■ Source document
↓

Why aren’t individuals and companies donating?

The atypical nature of the Ebola crisis as an ongoing, unfamiliar, and global threat appears to have constrained individual and corporate giving. Ebola has emerged as a crisis over a six-month period, unlike the Haiti earthquake or the Indian Ocean tsunami, which occurred suddenly and left behind catastrophic damage on an unprecedented scale.

Instead, the outbreak’s arc is unknown, and it is unclear when the crisis will peak. We do not know whether or how it will spread beyond the countries currently affected. Much of the discussion of Ebola centers on closing borders and quarantining travelers, burying the picture of the outbreak as a humanitarian crisis.

This uncertainty means people are unsure how to respond—and no one has yet given clear directions on how people should respond. Few UN agencies and organizations have made public and open requests for Ebola donations, and the mobile platforms used after the Haiti earthquake have largely remained silent. Without direct solicitation, many individuals do not know how to contribute.

↑

■ Instructions
**1)** Answer these questions about the passage on Ebola donations:
(a) Which two disasters does the passage contrast with the Ebola crisis?
(b) Over what period has Ebola emerged as a crisis?
(c) What have the mobile platforms used after the Haiti earthquake largely done?
**2)** Reproduce the part of the passage on Ebola donations starting with "Instead, the outbreak’s" and going on through "a humanitarian crisis.".
**3)** Resume the passage on Ebola donations after its last sentence and carry it forward.

■ Records provided
↓

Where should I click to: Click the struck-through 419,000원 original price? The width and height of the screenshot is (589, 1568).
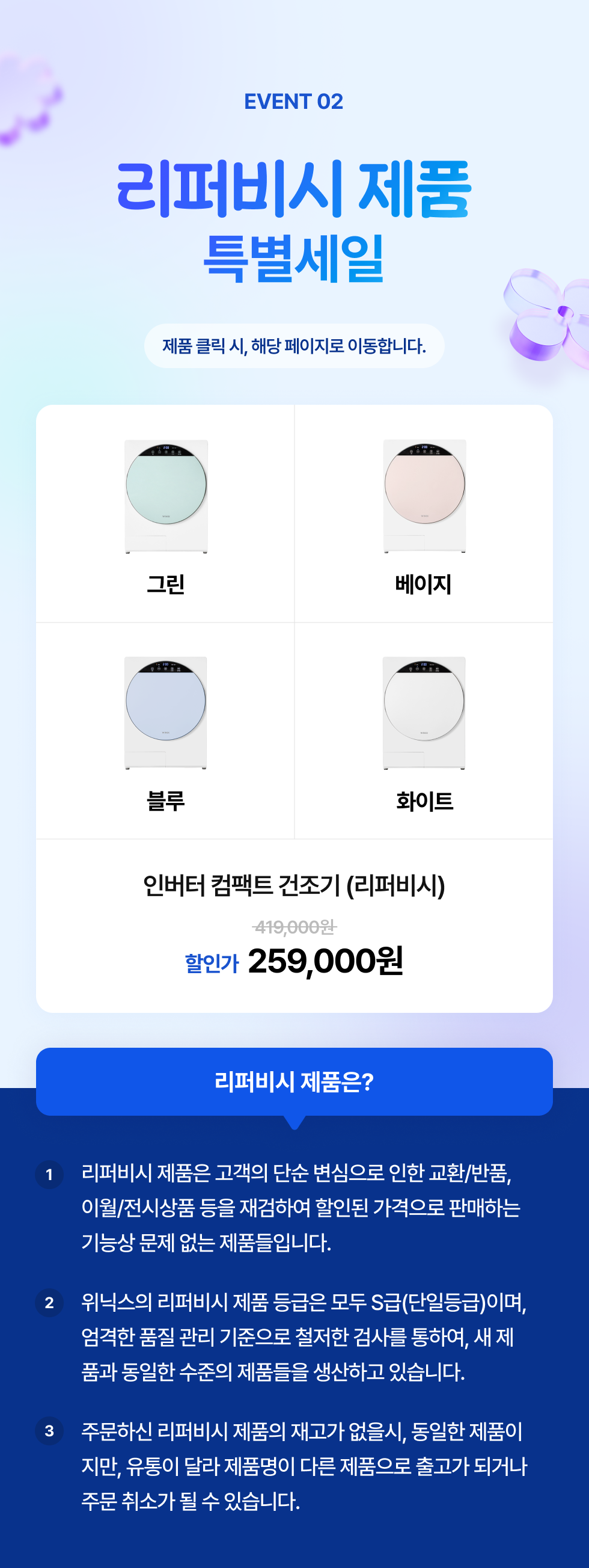(294, 927)
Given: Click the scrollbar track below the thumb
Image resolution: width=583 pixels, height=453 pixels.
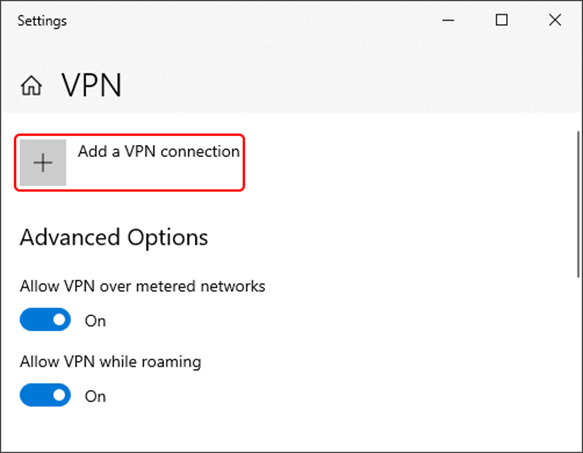Looking at the screenshot, I should [x=578, y=363].
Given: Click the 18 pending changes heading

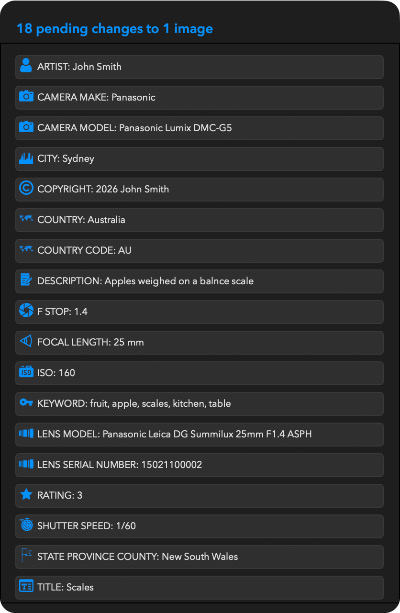Looking at the screenshot, I should [115, 29].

↑

■ Answers to this exercise
**1)**
(a) The Haiti earthquake and the Indian Ocean tsunami.
(b) A six-month period.
(c) They have largely remained silent.

**2)**
Instead, the outbreak’s arc is unknown, and it is unclear when the crisis will peak. We do not know whether or how it will spread beyond the countries currently affected. Much of the discussion of Ebola centers on closing borders and quarantining travelers, burying the picture of the outbreak as a humanitarian crisis.

**3)**
Potential solutions to unlock private giving

Boosting individual and corporate giving in response to Ebola would require increased advocacy and publicity efforts. Solutions to mobilize untapped resources include:

  • Using public figures to encourage individuals and corporations to contribute. The emergency response efforts to previous disasters have included an open plea for support from high-profile individuals, ranging from politicians to celebrities.
  • Publicizing where to donate. Organizations fundraising for the response could seek platforms such as Facebook, which recently added a donation link to all user profiles, to better publicize their efforts. For example, the UN Multi-Partner Trust Fund (MPTF) for Ebola Response—which has raised only about 12 percent of its target $1 billion goal—accepts contributions from all donors, including individuals and businesses, but has not launched publicity efforts to encourage companies and the mainstream public to contribute.
  • Unlocking individual contributions through a “push” platform, such as mobile SMS. “Text to Haiti” introduced the world to mobile giving, and since 2010, many relief efforts—including those for the Japan earthquake and tsunami, and the BP oil spill—have relied on services such as mGive or MobileCause.org to solicit funds. Additionally, the Pew Research Center found that 57 percent of Text to Haiti donors contributed to other recovery efforts after giving to Haiti, suggesting that mobile donors would consider giving to the Ebola response if the opportunity were made more public.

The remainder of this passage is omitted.